→ Problem description: The answer consists solely of the lines running from the one with "Task: Select the Alert summary tab" through the final line below, transcribed exactly and without any pictures.
Segment Open
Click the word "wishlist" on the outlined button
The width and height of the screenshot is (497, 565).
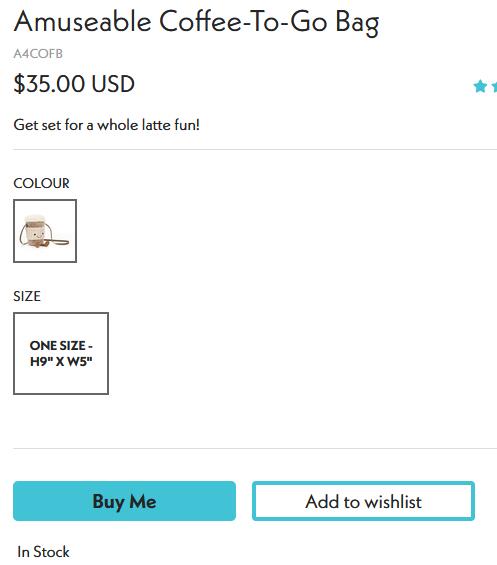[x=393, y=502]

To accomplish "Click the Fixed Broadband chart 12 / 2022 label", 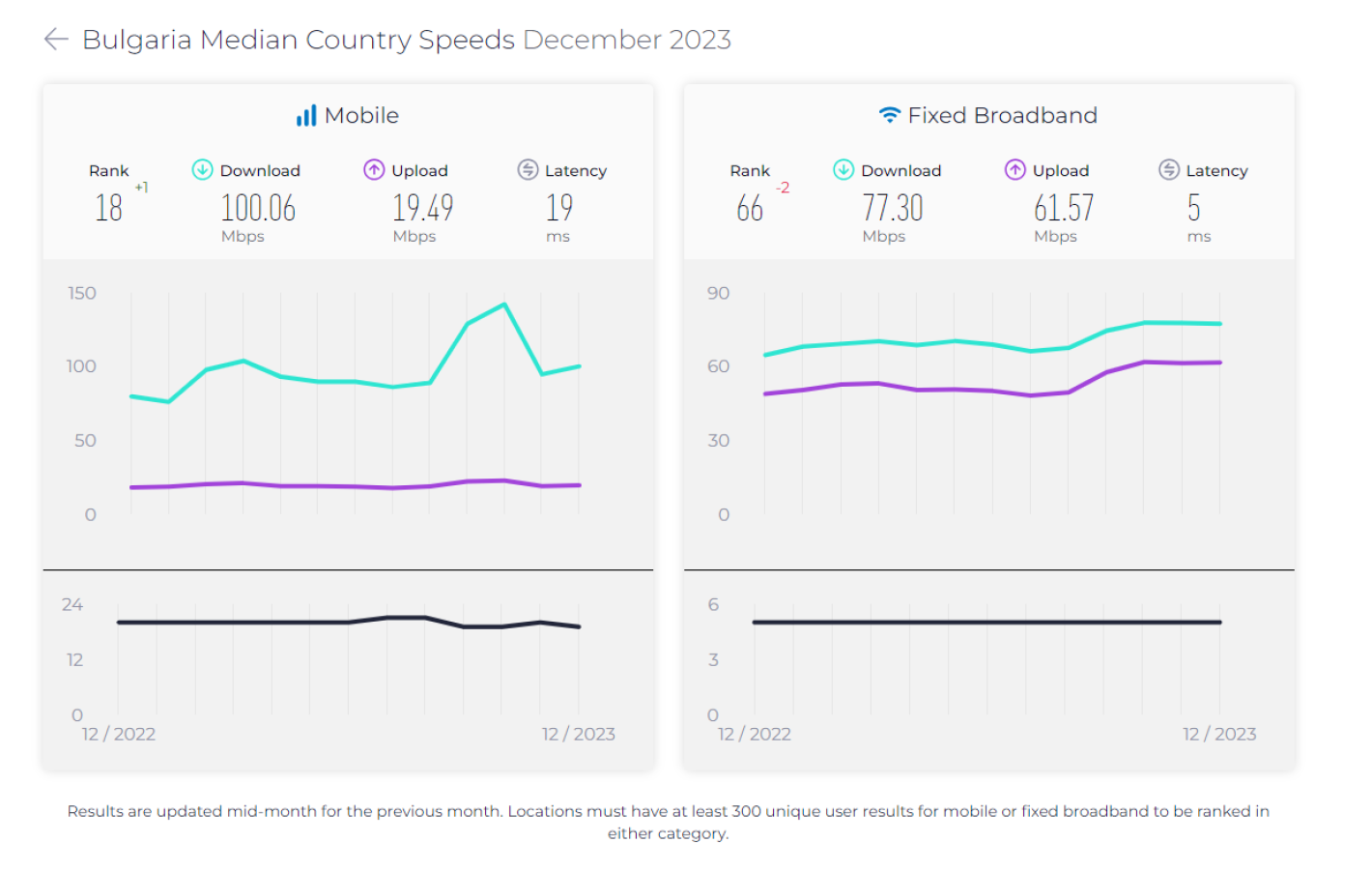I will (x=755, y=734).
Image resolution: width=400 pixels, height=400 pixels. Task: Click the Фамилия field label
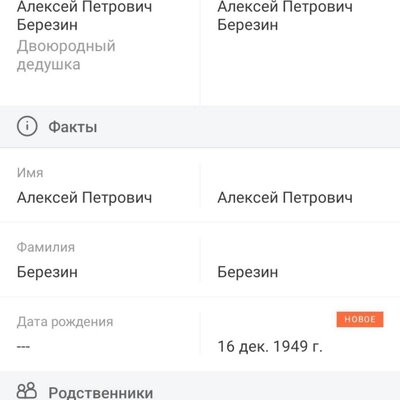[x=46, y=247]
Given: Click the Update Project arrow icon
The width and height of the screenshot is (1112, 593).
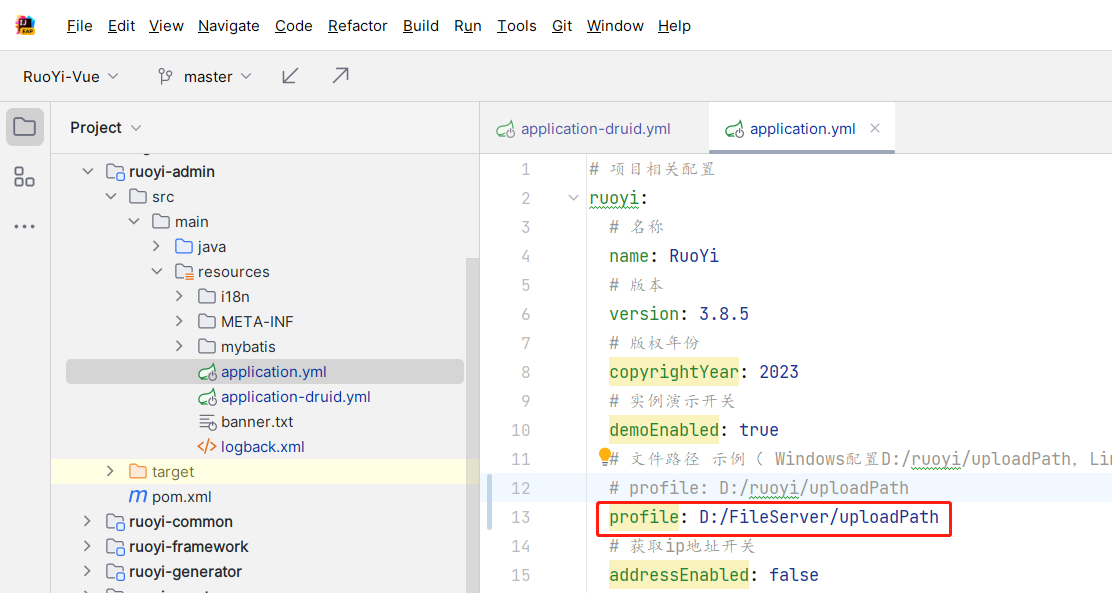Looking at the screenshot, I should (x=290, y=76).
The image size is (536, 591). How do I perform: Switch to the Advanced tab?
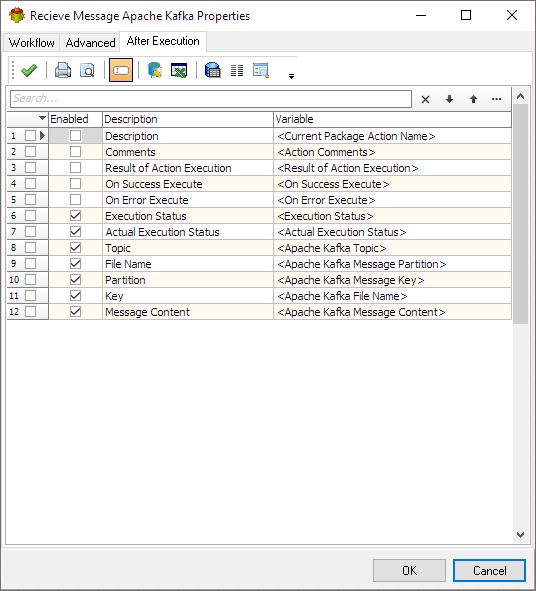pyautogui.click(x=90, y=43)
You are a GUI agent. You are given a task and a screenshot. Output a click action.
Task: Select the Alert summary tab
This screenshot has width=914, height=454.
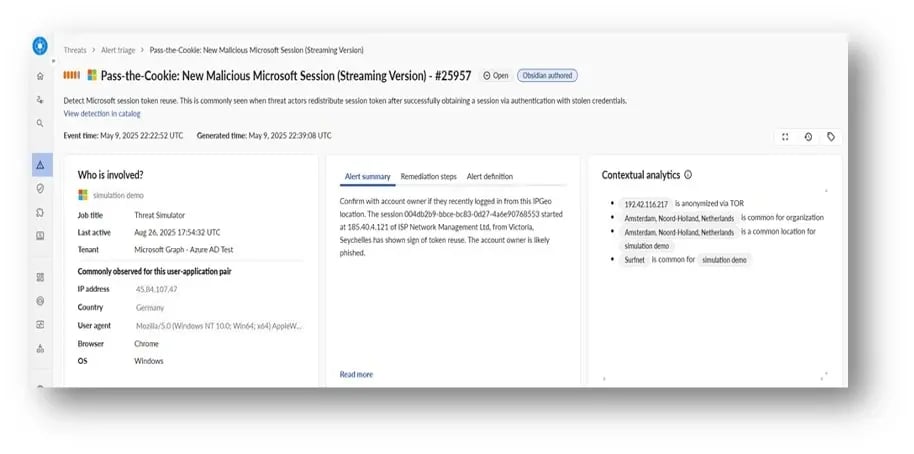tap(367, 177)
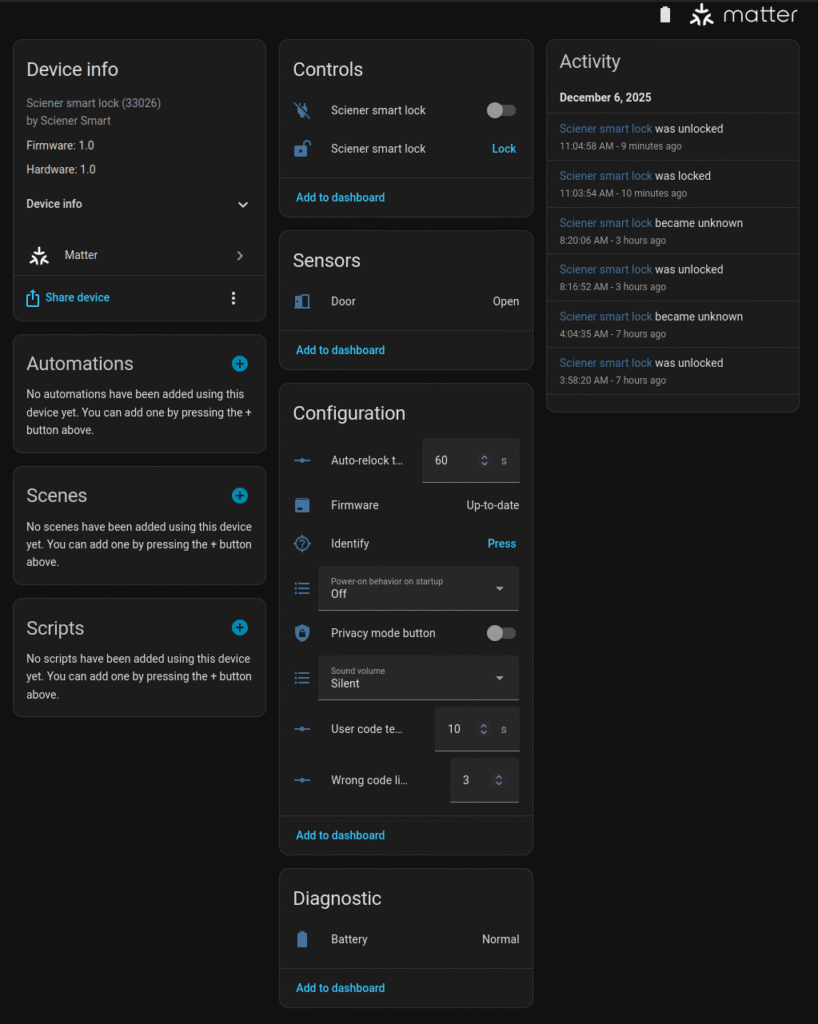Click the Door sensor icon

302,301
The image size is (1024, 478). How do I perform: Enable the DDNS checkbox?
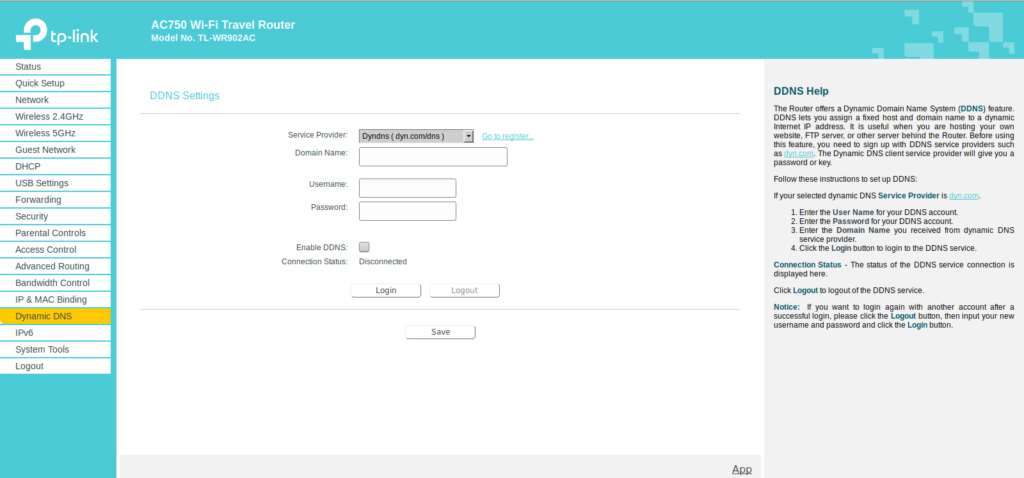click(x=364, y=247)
Segment Closed
→ Answer box:
Task: Select the Alert summary tab
This screenshot has width=914, height=454.
tap(367, 177)
Click the Door sensor icon

302,301
The image size is (1024, 478). How do I perform: Enable the DDNS checkbox?
click(x=364, y=247)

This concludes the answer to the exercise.